* _TEXT SECTION_:
════════

What's new in Intellectual Property

Our Blog & News

 
 
Search
  • Ian Bryan

CRISPR/Cas9 Patent Wars

Updated: Dec 14, 2018

In September 2018 the US Federal Court of Appeal upheld a lower court’s decision in favour of the Broad Institute, finding that Broad’s claims concerning CRISPR editing of eukaryotic genomes were patently distinct over UC Berkeley’s. This essentially grants rights in the USA to the use of the fundamental technology in eukaryotic organisms, such as plants, animals and humans, to the Broad Institute and leaves UC Berkeley without a seminal US patent.

The CRISPR/Cas9 gene editing system offers great potential in biology, enabling the precise introduction or removal of genetic sequences. While the system has widespread applications across biology, its greatest potential and most valuable application is in eukaryotic systems, particularly in the field of medicine. Perhaps not surprisingly then, the key inventors of the system - Feng Zhang of the Broad Institute of MIT & Harvard, and Jennifer Doudna of UC Berkeley - have been embroiled in legal disputes over the ownership of the rights to the fundamental patents covering this technology for several years.


UC Berkeley filed for a US patent describing the CRISPR/Cas9 gene editing system in May 2012. However, it was the Broad Institute that succeeded in securing the first US patent, even although it filed some 7 months later, by utilising an expedited examination process. The grant of this patent was subsequently challenged by UC Berkeley who instituted interference proceedings before the US Patent and Trade Mark Office to decide which party was ‘first to invent’. In interference proceedings, where two parties claim patentably indistinct subject matter, the patent rights are generally awarded to the party that filed first. However, in 2017 the US Patent Trial and Appeal Board (PTAB) held in Broad’s favour in deciding that there was no basis for an interference because Broad’s claims did not interfere with those filed by UC Berkeley. In September 2018, the US Federal Court of Appeal upheld the PTAB decision.

════════

* _DIRECTIONS_:
• 1. Say whether each statement agrees with the CRISPR patent post, answering yes or no and quoting the deciding words: (a) UC Berkeley filed for a US patent on the CRISPR/Cas9 system in May 2012. (b) The Broad Institute filed its application before UC Berkeley did. (c) In 2017 the PTAB ruled in UC Berkeley's favor.
• 2. Write the next part of the CRISPR patent post, picking up after its final sentence.
The items are separate material with no tie to the CRISPR patent post.

════════

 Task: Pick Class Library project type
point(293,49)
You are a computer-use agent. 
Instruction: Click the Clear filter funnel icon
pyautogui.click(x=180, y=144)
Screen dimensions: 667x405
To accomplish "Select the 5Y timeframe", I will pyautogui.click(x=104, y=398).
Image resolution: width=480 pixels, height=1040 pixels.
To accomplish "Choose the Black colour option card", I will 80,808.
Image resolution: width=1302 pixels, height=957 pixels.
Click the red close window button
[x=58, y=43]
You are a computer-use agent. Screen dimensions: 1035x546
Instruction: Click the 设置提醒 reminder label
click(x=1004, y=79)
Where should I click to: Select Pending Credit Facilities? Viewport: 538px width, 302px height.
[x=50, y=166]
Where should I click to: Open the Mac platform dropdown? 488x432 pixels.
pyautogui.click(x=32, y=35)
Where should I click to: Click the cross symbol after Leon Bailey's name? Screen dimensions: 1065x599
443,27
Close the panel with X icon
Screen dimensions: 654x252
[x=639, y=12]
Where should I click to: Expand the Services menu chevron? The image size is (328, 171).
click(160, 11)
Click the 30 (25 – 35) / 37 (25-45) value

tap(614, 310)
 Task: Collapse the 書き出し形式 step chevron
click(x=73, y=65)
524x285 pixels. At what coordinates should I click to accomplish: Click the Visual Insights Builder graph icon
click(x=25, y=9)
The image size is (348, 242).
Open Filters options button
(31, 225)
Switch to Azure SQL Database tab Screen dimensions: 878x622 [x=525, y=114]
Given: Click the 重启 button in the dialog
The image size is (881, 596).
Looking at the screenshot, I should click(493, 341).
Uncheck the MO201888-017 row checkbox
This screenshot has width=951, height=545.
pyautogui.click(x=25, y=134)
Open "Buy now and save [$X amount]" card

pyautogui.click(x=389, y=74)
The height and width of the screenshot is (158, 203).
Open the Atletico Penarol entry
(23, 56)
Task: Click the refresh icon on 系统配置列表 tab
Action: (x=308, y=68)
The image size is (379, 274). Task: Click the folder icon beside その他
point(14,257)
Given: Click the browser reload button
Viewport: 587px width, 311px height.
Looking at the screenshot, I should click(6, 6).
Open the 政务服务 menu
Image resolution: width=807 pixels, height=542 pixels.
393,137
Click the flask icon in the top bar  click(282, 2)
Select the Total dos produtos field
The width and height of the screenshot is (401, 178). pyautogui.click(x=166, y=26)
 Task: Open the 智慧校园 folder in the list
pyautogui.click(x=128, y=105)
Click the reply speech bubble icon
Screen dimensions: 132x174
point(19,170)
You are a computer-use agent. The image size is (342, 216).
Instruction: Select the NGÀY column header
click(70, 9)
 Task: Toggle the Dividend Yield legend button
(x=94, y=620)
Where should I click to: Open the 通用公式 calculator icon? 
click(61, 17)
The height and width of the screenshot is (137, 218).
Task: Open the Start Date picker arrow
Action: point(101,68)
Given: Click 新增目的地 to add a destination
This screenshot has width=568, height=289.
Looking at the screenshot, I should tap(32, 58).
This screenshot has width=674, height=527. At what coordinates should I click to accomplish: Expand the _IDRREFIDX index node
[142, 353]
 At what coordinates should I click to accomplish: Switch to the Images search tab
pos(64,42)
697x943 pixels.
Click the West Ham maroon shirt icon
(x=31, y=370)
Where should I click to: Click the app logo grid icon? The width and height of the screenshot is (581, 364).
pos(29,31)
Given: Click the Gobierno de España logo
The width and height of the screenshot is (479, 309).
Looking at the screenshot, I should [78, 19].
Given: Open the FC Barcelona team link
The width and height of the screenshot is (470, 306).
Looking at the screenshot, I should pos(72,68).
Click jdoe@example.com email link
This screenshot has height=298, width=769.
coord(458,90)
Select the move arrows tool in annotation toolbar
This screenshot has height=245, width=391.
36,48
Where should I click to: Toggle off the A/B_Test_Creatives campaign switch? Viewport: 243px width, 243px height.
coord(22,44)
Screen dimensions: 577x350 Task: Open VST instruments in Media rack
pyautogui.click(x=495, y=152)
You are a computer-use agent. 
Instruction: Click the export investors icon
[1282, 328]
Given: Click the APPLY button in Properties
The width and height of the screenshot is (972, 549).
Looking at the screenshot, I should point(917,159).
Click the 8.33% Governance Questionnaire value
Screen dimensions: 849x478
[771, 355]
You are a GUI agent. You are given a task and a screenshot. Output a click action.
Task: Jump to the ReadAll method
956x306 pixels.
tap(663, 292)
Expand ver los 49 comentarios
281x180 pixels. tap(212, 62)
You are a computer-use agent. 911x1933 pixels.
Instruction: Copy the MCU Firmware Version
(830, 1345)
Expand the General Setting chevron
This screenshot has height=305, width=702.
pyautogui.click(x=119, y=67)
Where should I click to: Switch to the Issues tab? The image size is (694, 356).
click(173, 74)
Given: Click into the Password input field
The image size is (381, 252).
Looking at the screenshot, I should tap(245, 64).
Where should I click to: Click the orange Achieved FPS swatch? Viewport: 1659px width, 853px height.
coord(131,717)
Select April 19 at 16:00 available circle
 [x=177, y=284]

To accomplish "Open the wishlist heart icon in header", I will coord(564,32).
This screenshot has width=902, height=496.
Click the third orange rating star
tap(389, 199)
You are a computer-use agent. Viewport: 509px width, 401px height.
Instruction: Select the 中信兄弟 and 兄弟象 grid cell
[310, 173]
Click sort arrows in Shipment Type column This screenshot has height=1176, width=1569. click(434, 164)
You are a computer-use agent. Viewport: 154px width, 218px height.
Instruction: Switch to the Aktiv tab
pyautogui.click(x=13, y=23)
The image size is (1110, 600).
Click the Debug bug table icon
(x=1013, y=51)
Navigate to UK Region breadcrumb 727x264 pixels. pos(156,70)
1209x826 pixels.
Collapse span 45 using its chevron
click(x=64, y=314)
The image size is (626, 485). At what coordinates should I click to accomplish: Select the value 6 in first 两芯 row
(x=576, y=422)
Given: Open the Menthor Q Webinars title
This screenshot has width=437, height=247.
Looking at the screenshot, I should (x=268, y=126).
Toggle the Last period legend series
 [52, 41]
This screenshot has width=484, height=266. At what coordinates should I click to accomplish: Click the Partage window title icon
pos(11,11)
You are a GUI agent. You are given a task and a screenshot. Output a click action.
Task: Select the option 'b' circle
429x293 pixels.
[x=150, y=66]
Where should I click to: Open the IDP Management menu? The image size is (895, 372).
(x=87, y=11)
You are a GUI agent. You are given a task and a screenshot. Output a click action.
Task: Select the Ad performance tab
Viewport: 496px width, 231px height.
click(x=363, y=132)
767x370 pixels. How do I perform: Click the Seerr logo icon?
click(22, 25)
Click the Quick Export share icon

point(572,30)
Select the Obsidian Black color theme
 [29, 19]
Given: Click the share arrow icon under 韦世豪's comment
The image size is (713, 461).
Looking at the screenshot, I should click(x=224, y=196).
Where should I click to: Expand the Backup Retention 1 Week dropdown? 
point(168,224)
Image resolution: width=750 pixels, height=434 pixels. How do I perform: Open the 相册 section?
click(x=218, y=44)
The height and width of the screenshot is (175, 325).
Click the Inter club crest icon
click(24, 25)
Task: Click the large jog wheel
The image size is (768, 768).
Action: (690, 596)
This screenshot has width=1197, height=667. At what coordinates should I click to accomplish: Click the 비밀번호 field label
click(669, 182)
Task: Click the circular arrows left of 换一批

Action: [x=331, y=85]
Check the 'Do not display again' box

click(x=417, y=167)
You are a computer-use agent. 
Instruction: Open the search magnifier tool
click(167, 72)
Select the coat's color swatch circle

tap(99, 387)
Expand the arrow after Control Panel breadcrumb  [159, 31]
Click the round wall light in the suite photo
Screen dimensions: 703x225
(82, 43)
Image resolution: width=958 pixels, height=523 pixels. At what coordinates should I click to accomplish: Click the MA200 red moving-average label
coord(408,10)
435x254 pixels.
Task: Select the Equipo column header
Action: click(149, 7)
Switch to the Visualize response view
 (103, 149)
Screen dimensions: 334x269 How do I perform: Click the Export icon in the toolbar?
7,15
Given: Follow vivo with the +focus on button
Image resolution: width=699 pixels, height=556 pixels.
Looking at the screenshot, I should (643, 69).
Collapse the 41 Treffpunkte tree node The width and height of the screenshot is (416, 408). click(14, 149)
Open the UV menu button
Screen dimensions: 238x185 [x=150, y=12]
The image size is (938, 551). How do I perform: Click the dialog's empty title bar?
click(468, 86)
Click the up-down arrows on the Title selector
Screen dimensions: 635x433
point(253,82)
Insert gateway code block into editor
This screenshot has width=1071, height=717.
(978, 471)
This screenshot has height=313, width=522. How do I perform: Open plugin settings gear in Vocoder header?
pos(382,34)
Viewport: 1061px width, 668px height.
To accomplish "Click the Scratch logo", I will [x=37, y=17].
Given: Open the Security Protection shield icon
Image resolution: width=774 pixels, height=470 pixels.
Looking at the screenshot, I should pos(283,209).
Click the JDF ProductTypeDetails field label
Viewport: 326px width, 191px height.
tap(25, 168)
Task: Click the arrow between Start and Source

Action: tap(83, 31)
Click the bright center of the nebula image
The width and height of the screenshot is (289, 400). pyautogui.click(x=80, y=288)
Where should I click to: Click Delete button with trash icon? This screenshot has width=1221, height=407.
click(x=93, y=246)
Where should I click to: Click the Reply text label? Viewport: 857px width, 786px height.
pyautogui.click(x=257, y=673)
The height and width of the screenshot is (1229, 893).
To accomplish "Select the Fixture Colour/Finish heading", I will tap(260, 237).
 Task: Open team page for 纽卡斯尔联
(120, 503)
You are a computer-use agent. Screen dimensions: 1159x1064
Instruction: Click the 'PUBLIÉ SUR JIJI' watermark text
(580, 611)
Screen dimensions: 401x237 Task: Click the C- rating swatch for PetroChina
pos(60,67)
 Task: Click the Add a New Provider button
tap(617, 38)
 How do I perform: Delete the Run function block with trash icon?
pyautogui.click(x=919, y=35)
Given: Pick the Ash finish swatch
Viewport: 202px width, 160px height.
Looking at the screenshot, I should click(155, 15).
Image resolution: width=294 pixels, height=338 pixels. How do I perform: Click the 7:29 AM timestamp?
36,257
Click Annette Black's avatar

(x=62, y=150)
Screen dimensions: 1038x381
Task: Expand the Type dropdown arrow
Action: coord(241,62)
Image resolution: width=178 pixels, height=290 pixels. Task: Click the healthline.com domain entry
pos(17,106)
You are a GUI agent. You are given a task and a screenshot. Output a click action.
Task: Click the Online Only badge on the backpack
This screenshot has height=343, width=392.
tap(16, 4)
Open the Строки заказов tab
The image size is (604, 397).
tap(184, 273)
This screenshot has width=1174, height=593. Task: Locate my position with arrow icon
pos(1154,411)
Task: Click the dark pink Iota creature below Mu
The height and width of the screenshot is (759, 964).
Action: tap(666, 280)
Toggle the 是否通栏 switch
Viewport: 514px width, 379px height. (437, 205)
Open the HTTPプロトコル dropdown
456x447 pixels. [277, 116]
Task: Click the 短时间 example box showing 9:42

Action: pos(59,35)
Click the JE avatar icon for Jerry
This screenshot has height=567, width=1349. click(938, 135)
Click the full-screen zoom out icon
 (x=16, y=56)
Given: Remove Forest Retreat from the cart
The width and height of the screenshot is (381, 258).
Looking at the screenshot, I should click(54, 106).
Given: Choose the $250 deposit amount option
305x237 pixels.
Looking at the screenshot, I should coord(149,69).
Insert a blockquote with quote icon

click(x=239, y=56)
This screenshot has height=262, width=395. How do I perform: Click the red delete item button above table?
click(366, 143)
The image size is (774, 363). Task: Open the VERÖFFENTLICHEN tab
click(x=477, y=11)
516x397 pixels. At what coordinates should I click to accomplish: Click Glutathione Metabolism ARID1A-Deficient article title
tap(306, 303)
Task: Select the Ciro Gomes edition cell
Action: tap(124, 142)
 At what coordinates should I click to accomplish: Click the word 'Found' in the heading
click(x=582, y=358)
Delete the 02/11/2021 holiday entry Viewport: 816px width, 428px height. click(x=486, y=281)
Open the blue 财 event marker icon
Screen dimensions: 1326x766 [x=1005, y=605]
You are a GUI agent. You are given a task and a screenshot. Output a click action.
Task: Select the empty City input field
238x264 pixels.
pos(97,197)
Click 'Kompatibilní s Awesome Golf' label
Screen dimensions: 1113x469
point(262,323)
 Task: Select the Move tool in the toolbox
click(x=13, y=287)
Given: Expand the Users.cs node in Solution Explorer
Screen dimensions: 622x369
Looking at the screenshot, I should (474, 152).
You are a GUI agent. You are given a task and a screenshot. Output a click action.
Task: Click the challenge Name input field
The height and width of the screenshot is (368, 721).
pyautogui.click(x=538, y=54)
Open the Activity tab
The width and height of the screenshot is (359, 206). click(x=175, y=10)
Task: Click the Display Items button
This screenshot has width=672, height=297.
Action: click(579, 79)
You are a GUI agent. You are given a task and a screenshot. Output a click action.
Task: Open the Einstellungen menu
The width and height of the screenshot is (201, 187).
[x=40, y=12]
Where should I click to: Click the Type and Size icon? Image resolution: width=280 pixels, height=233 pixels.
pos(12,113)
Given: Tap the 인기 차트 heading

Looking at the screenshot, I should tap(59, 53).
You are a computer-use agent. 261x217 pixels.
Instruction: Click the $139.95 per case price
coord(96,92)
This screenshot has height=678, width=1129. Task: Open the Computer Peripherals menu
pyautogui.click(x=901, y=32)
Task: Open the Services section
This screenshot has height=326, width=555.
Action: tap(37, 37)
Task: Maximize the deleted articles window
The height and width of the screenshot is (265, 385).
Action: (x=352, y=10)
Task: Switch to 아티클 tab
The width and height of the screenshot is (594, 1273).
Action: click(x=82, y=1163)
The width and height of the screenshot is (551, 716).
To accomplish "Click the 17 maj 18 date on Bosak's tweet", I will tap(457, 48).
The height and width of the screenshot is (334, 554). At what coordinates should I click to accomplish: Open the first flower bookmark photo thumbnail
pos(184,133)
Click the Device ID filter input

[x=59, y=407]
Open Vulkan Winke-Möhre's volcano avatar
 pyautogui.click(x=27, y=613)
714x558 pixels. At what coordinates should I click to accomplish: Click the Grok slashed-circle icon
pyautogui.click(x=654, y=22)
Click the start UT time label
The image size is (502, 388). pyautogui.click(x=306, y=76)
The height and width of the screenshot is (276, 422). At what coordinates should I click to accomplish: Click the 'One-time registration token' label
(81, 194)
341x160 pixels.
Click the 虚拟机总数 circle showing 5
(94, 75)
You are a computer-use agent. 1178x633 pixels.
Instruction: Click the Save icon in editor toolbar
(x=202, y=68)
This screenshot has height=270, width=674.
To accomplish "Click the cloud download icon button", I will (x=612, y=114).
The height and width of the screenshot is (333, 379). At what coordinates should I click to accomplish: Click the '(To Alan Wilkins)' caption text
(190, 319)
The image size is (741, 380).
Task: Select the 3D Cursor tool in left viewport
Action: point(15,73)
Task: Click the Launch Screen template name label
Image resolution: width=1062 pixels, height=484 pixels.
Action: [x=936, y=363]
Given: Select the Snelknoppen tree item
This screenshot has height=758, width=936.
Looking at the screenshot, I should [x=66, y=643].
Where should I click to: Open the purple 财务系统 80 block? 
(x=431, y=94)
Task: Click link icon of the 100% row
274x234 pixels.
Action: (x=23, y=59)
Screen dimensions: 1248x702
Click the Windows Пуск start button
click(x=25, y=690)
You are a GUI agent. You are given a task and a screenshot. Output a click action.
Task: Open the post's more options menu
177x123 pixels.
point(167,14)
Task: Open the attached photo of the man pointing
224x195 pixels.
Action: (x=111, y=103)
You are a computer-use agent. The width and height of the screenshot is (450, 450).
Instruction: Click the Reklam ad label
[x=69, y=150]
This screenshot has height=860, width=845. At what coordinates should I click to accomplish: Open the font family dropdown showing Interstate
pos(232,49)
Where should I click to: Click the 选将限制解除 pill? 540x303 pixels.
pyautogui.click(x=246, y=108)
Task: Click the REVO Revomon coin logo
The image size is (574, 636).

════════

* _SET OF ANSWERS_:
• 1.
(a) Yes: "UC Berkeley filed for a US patent describing the CRISPR/Cas9 gene editing system in May 2012."
(b) No: "even although it filed some 7 months later, by utilising an expedited examination process."
(c) No: "in 2017 the US Patent Trial and Appeal Board (PTAB) held in Broad’s favour"

• 2.
Broad has been less successful in Europe despite securing a number of granted European patents to CRISPR/Cas9 technology. These patents have been challenged by multiple parties in European Opposition proceedings principally on the basis that because not all of the priority filings can validly claim priority, intervening prior art documents are novelty destructive to the granted claims. Indeed, in January 2018 the Opposition Division of the European Patent Office held that the first of Broad’s European patents (EP2771468) lacked novelty and should be revoked. Although Broad has appealed this decision it is difficult to see how it will overcome these objections.


UC Berkeley's European patent (EP2800811) is also facing challenges in Europe and is being opposed by multiple opponents. A date has not yet been set for oral proceedings to hear this matter, so it remains to be seen if UC Berkeley’s European patent can withstand the rigor and scrutiny of European Opposition proceedings.